Teddy mengatakan jika RUU PPRT disahkan, maka pengguna jasa PRT harus membayar upah yang sesuai aturan. Menurut dia, ketetapan upah ini malah berpotensi membuat para pengguna jasa melepas PRT nya.
SCROLL TO CONTINUE WITH CONTENT
"Contoh kecil saja, Ada banyak pasangan suami istri yang bekerja. Mereka bekerja untuk memenuhi kebutuhan rumah tangga. Jika salah satu yang bekerja, belum mencukupi kebutuhan mereka. Mau tidak mau, mereka akhirnya menggunakan PRT untuk mengurus rumah dan anak. Jika RUU PPRT disahkan menjadi UU, maka mereka harus membayar PRT dengan upah yang sesuai dengan aturan, artinya salah satu upah dari pasangan suami istri, semuanya diperuntukkan untuk membayar upah PRT. Yang terjadi, akhirnya mereka tidak lagi menggunakan PRT," ulasnya.
Bagi Teddy, hubungan antara pengguna jasa dan PRT harus melihat aspek kearifan lokal. Dia meyakini banyak PRT yang akan diputus hubungan kerja jika UU PPRT itu disahkan.
"Ini kearifan lokal, tidak semuanya harus disamakan. Bukan berarti diskriminasi, tapi biasanya PRT itu berasal dari lingkungan setempat, orang yang mengisi waktu buat bantu-bantu keuangan keluarga. Jika dilegalkan, maka akan banyak dari mereka yang kehilangan pekerjaan," ujarnya.
"Kalau alasannya untuk perlindungan dari kekerasan dan tindak pidana lain terhadap PRT, sudah ada UU dan aturannya terkait tindakan tersebut, jadi tidak perlu lagi dikhususkan, karena tindak pidana itu bukan hanya terjadi pada PRT, tapi juga masyarakat lainnya," pungkas Teddy.
Pemerintah Ingin RUU PPRT Segera Disahkan
Sebelumnya, Menko Polhukam Mahfud Md mendesak DPR mempercepat pengesahan RUU PPRT. Mahfud lalu mengungkit ada RUU lain yang bisa disahkan dengan cepat.
"Kita nunggu DPR agar bisa lebih cepat, karena ini 19 tahun dibahas, sementara ada yang hanya seminggu selesai, gitu. Ini 19 tahun agar ada keseimbangan di dalam menyikapi dan membahas setiap rancangan undang-undang itu," kata Mahfud dalam acara 'Pawai HAM Mendukung Percepatan RUU PPRT' di kawasan car free day (CFD), Jalan Jenderal Sudirman, Jakarta Pusat, Minggu (12/2).
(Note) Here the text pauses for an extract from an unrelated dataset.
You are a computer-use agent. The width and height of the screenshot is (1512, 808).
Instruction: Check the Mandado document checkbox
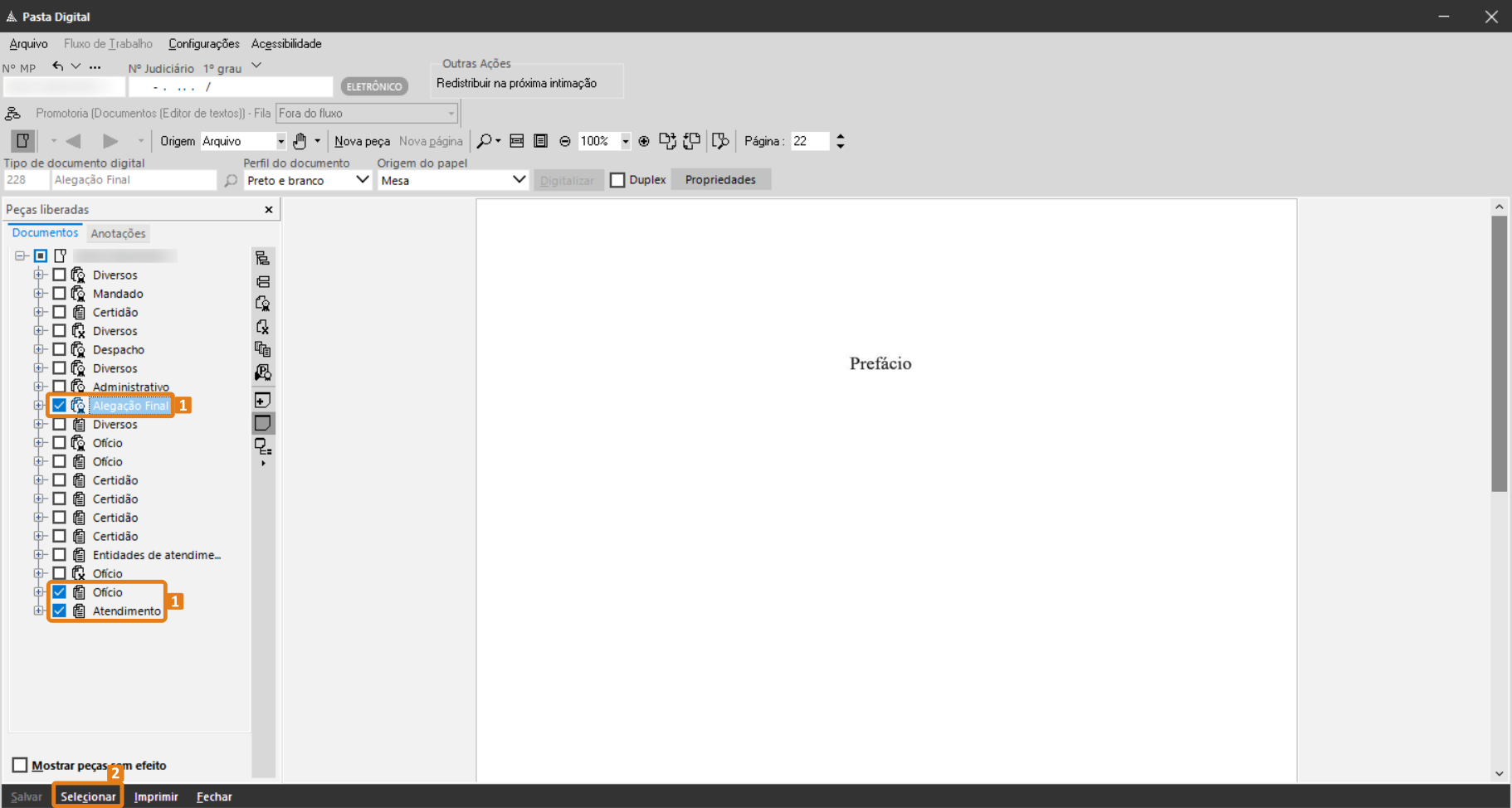pos(59,294)
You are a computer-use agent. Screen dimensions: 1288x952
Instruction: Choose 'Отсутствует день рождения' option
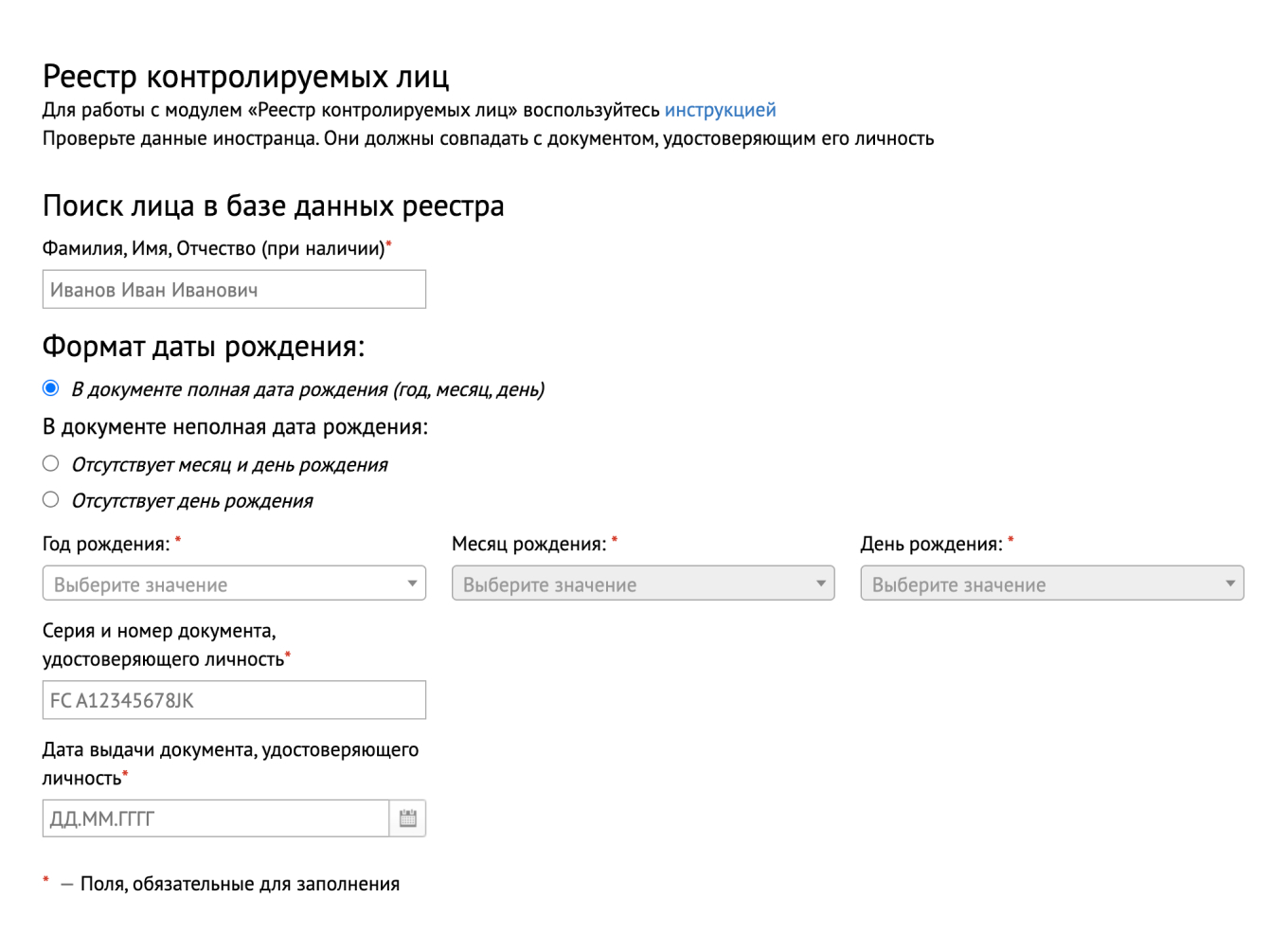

Mahfud menilai pembahasan RUU PPRT ini terlalu lama. Dia menganggap pengesahan RUU ini seperti utang yang harus dibayar pemerintah sebelum periode habis pada 2024.
"Jadi gini dukungan pemerintah terhadap segera disahkannya RUU PPRT ini karena ini juga sudah menjadi bagian dari nawacita, artinya bagi pemerintah ini utang yang harus dibayar sebelum tahun 2024, tetapi karena ini inisiatifnya berangkat dari DPR, ya kita nunggu dari DPR," ujarnya.
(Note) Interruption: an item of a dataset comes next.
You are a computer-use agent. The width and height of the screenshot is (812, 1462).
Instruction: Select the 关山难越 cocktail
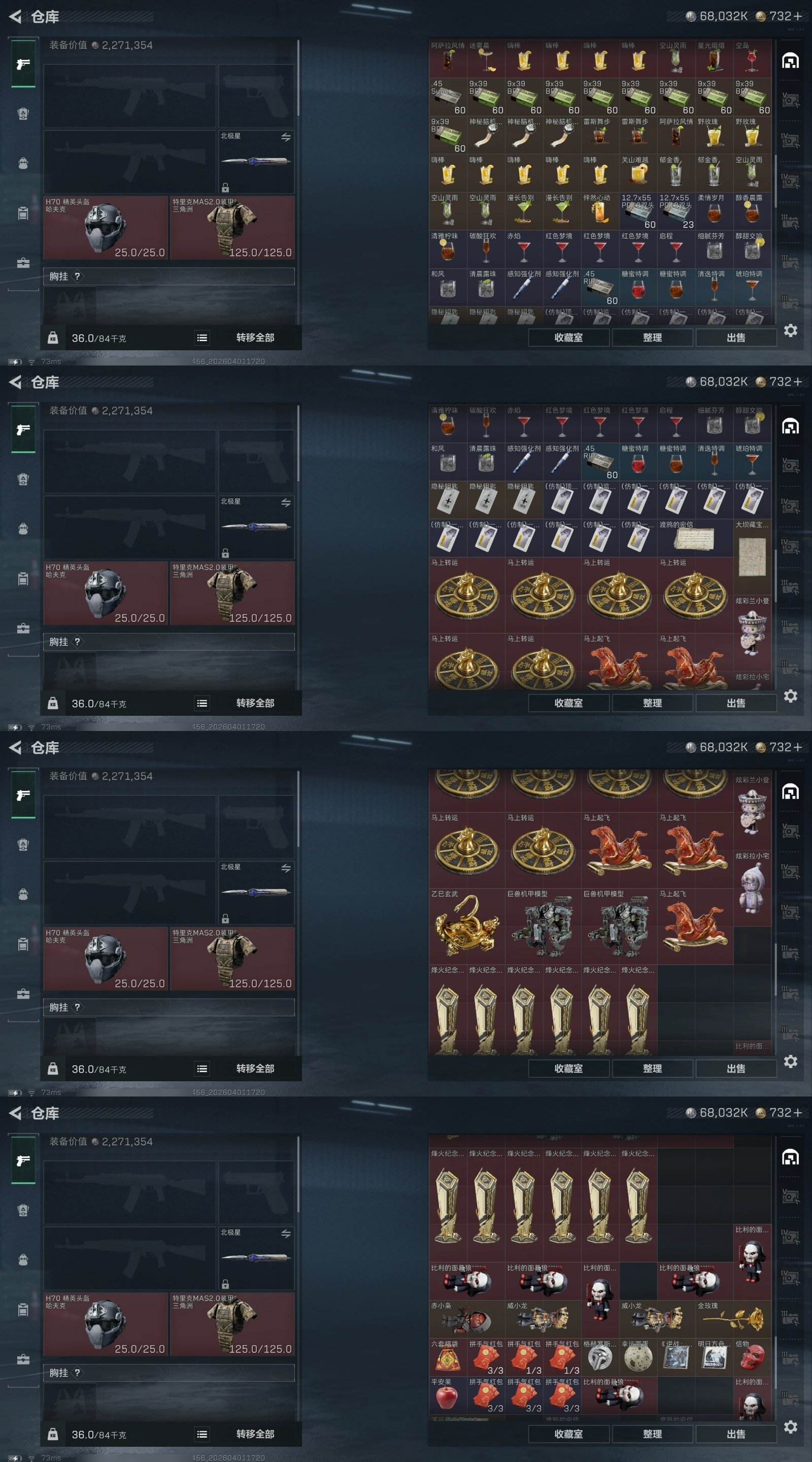tap(638, 173)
Lebih lanjut, Mahfud mengatakan saat ini pemerintah masih menunggu DPR untuk membahas RUU PPRT. Mahfud mengatakan pemerintah telah siap apabila DPR akan membahasnya.
"Kalau pemerintah sendiri sih prosedurnya, kalau DPR sudah ngirim paling lama 2 bulan, kita sudah mengembalikan paling lama, bahkan ada yang cuma dua hari kita setuju, ini ada mungkin akan segera disahkan dalam waktu dekat, ini hanya sebentar sekali kalau pemerintah, yang menggarap ya DPR itu," kata dia.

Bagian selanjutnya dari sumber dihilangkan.